Southern District of New York (Nathan, J.).

       UPON DUE CONSIDERATION, IT IS HEREBY ORDERED, ADJUDGED, AND

DECREED that the judgment of the district court is AFFIRMED.

       Petitioner-appellant John Marshall appeals from the district court’s judgment denying his

petition for a writ of error coram nobis, as well as from the district court’s order denying his

motion to amend the judgment. We assume the parties’ familiarity with the underlying facts, the

procedural history of the case, and the issues on appeal.

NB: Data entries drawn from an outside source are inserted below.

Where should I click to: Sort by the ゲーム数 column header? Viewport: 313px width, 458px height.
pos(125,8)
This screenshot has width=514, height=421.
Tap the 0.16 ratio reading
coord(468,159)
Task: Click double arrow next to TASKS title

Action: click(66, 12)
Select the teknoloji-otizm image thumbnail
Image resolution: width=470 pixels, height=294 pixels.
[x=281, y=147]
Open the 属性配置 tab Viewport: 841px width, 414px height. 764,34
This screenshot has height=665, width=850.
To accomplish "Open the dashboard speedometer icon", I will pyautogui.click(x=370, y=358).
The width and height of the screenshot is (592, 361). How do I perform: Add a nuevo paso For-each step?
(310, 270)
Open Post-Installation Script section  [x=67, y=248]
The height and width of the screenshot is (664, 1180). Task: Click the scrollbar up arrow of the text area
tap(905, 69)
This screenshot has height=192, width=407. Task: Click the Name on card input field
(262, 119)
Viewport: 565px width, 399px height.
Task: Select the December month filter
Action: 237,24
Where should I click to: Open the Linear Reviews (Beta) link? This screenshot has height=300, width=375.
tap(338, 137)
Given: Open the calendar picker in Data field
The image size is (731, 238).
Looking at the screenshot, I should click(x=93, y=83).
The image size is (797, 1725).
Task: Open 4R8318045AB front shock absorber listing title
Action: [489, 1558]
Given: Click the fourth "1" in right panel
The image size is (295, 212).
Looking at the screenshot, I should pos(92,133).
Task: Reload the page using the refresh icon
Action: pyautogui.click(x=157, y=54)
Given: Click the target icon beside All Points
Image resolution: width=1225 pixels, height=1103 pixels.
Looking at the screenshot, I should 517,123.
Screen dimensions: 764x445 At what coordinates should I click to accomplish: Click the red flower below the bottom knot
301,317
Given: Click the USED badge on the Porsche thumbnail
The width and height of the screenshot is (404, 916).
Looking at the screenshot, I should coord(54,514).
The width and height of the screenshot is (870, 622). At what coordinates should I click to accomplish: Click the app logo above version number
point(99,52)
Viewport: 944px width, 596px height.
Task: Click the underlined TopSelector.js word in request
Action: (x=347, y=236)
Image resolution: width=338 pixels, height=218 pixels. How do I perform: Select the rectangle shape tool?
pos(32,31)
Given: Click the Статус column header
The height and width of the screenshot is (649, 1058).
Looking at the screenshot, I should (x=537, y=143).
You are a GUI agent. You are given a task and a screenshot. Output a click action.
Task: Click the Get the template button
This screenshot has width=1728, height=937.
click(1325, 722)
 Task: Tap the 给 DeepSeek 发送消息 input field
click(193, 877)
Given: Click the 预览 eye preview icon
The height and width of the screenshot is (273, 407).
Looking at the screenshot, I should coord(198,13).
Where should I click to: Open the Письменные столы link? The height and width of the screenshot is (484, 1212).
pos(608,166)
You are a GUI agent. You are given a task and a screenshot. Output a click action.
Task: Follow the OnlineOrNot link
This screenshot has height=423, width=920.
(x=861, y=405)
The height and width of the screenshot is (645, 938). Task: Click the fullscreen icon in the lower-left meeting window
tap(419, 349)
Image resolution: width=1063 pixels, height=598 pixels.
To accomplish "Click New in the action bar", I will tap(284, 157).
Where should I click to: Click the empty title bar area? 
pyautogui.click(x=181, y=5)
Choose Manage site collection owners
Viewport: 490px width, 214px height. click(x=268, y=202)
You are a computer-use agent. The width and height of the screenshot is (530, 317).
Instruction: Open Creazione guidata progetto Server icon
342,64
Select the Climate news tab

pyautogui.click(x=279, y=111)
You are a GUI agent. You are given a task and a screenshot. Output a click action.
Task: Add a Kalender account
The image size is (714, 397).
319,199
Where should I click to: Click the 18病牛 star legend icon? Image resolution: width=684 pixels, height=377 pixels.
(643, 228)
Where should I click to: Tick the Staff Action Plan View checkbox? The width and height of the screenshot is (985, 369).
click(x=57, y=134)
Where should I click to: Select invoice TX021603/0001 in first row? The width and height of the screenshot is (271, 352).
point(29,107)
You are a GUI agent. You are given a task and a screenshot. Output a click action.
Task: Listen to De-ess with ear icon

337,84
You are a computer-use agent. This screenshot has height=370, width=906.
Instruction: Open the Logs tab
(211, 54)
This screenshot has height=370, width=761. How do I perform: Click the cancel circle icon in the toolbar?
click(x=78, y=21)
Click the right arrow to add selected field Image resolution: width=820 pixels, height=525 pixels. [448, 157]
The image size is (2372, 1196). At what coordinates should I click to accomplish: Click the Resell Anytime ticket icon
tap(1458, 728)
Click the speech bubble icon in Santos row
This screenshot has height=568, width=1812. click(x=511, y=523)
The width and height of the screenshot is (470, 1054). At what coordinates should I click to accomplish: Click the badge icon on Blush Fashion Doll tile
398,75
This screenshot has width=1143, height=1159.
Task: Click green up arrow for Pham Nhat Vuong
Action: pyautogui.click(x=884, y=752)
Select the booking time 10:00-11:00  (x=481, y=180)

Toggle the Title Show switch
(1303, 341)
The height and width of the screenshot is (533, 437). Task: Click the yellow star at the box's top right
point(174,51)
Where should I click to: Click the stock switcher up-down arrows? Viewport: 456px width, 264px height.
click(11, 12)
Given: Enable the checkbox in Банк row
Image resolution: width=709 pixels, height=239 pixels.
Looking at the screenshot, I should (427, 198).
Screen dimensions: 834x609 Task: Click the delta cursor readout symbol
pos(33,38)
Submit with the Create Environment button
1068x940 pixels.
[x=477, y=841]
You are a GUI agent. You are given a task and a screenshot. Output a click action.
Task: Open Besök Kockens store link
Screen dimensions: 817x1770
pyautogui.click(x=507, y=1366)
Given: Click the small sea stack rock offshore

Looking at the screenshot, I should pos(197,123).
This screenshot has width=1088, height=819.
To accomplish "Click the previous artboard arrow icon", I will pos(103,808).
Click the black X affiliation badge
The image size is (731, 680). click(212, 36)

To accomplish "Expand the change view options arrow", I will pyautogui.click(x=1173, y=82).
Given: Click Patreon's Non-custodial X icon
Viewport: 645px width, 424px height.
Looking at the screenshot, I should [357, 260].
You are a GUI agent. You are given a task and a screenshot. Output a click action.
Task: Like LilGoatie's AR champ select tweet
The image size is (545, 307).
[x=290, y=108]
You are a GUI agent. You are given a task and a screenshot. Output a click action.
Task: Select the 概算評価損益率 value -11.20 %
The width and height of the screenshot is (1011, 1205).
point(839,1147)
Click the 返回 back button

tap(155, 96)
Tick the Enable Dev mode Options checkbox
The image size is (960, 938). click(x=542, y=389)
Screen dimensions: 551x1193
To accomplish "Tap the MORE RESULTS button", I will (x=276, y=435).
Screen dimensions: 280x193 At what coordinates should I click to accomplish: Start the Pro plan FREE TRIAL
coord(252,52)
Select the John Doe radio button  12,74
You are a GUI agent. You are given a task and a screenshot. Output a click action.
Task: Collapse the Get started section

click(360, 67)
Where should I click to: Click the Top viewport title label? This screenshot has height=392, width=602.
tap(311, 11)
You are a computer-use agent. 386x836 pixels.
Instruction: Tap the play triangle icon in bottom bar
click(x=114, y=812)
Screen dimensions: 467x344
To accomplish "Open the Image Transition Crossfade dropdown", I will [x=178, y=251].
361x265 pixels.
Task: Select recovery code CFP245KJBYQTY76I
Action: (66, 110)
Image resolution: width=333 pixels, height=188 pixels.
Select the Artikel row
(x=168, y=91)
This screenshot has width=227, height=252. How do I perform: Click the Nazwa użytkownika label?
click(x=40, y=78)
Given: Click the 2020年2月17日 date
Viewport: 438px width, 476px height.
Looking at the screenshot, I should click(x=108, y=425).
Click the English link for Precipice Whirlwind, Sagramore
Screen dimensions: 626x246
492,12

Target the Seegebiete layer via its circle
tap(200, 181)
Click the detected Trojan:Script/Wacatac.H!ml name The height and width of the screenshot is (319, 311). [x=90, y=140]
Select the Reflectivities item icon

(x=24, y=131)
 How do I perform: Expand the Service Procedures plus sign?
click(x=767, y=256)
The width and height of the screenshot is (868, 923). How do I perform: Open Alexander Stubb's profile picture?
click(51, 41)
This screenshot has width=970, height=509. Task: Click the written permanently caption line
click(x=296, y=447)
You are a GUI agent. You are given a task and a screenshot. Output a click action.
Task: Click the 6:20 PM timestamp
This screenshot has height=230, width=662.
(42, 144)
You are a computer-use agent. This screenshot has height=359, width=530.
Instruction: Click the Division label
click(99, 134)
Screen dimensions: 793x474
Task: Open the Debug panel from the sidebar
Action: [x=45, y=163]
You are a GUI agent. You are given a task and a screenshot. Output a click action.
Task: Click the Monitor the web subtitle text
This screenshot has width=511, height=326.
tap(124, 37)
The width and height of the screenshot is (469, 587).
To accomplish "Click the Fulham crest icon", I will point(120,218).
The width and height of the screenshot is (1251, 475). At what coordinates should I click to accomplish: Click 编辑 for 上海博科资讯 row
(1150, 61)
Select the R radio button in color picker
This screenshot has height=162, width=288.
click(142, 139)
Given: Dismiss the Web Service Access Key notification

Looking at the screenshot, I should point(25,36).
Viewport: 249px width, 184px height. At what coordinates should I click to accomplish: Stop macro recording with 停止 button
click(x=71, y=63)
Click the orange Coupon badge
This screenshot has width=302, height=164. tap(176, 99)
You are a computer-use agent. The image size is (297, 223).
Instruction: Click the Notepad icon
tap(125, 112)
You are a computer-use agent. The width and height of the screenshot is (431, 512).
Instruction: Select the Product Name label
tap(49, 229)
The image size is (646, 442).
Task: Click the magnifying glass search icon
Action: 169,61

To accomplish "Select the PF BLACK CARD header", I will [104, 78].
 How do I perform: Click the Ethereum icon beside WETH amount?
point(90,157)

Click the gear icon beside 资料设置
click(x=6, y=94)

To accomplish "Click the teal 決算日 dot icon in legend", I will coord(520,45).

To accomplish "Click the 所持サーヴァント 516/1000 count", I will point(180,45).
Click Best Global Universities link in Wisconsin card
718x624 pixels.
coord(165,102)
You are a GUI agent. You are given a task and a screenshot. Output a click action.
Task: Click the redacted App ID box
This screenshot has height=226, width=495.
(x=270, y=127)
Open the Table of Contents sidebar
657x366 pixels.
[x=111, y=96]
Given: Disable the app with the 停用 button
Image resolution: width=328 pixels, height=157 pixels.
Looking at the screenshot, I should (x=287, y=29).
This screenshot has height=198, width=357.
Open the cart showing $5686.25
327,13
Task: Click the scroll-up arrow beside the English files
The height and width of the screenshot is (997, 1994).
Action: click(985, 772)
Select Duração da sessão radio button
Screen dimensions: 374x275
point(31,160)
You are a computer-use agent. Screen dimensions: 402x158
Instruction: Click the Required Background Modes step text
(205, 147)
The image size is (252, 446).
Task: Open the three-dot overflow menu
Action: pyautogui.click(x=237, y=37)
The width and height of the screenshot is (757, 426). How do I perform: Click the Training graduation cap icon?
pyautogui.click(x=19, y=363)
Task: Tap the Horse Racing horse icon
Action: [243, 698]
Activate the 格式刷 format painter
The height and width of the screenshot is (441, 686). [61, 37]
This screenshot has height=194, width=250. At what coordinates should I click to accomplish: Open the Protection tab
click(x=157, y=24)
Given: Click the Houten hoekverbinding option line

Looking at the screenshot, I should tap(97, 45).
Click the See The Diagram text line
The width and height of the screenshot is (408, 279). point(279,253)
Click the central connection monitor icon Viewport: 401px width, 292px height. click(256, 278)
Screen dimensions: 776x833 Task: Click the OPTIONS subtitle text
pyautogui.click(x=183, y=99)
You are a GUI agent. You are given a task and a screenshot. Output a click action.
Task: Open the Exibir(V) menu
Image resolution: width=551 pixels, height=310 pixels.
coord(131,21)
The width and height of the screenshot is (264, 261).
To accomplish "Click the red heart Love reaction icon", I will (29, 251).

I.     Background and Procedural History

       Marshall is the founder of Marshall, Tucker & Associates, LLC (“MTA”), a financial

consulting firm. From 2000 to 2008, he was also a member of the board of directors for the

International Securities Exchange (“ISE”). Over several months spanning 2006 and 2007,

Marshall provided non-public information about a potential merger involving ISE to his partner

at MTA, Alan Tucker, with the knowledge that Tucker planned to trade based on that

information. Based on this conduct, Marshall was charged with and pleaded guilty to one count

of conspiring to commit securities fraud in violation of 18 U.S.C. § 371 in 2008. He was

sentenced principally to 18 months’ incarceration and three years of supervised release.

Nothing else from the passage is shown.